Google Groups no longer supports new Usenet posts or subscriptions. Historical content remains viewable.
Dismiss

MegaRaid won't do passthrough

4,086 views
Skip to first unread message

Ian Prideaux

unread,
Oct 15, 2015, 12:00:42 PM10/15/15
to
Hi All,

I've got a X4270 which I'm going to put Solaris11u2 on. It's got a LSI
Megaraid 9261-8i raid controller. I've got seven 1TB disks. I've read
that the best thing to do with ZFS & raid controllers is to put the raid
controller in passthrough/JBOD mode, and let ZFS do everything. However,
this raid controller won't do passthrough. It can only create seven
raid0 arrays, but if I do that, then I loose the ability to hot-swap
disks, I'd need to reboot after a disk change.

My original plan was a mirrored pair for root, a mirrored pair for
/var/log, a mirrored pair for /var/spool, and one hotspare.

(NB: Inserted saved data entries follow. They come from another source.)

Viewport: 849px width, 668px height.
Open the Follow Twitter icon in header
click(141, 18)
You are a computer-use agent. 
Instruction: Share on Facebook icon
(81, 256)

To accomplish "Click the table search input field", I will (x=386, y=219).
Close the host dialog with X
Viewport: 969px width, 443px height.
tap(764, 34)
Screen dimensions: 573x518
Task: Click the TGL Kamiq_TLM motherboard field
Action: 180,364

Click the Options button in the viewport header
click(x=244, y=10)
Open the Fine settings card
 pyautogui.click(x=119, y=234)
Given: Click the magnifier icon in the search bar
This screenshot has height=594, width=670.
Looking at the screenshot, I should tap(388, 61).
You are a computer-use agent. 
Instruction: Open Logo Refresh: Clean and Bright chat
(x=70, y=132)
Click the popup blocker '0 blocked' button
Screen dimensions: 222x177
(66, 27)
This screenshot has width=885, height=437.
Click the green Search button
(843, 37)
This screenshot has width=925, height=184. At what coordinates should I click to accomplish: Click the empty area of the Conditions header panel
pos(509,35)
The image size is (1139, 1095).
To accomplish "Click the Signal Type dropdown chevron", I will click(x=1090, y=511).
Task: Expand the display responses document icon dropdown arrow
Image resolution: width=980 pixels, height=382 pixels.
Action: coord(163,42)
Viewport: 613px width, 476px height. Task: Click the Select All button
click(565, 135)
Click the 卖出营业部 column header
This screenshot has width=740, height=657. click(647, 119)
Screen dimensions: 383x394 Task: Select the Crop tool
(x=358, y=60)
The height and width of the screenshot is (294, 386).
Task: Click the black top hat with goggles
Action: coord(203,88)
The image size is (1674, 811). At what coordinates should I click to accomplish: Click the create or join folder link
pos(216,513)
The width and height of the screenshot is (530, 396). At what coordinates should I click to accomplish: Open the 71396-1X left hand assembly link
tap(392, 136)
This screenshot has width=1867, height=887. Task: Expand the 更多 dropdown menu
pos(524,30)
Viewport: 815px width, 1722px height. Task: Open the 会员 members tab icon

Which is the best scenario?

1. As my original plan, with separate physical (pairs of) spindles for
root, log & spool.

2. Get ZFS to raid5 the three (virtual) disks, I know that I'll end up
with only 2TB usable space, will this be any faster or slower? Will I
get better data integrity?

3. It's possible that I can get another drive, would I be better to have
four (mirrored pairs of) disks in a ZFS raid5, and no raid controller
hotspares?

4. Some other layout that I've not though of yet?

Thanks.

John D Groenveld

unread,
Oct 15, 2015, 12:07:00 PM10/15/15
to
In article <mvoiiv$vg4$1...@speranza.aioe.org>,
Ian Prideaux <i...@reversegatesnet.co.uk> wrote:
>I've got a X4270 which I'm going to put Solaris11u2 on. It's got a LSI
>Megaraid 9261-8i raid controller. I've got seven 1TB disks. I've read

Swap the RAID controller for a SAS HBA.

John
groe...@acm.org

Ian Prideaux

unread,
Oct 15, 2015, 12:42:08 PM10/15/15
to
Nice idea, but we've got no money, and anyway, buying things takes
months :-(

John D Groenveld

unread,
Oct 15, 2015, 1:35:06 PM10/15/15
to
In article <mvol0n$5re$1...@speranza.aioe.org>,
Ian Prideaux <i...@reversegatesnet.co.uk> wrote:
>Nice idea, but we've got no money, and anyway, buying things takes
>months :-(

BTW the Oracle SAS 3Gb and SAS 6Gb HBA parts:
SG-XPCIE8SAS-I-Z
SGX-SAS6-INT-Z

John
groe...@acm.org

Chris Ridd

unread,
Oct 15, 2015, 2:32:22 PM10/15/15
to
On 2015-10-15 16:00:33 +0000, Ian Prideaux said:

> Hi All,
>
> I've got a X4270 which I'm going to put Solaris11u2 on. It's got a LSI
> Megaraid 9261-8i raid controller. I've got seven 1TB disks. I've read
> that the best thing to do with ZFS & raid controllers is to put the raid
> controller in passthrough/JBOD mode, and let ZFS do everything. However,
> this raid controller won't do passthrough. It can only create seven
> raid0 arrays, but if I do that, then I loose the ability to hot-swap
> disks, I'd need to reboot after a disk change.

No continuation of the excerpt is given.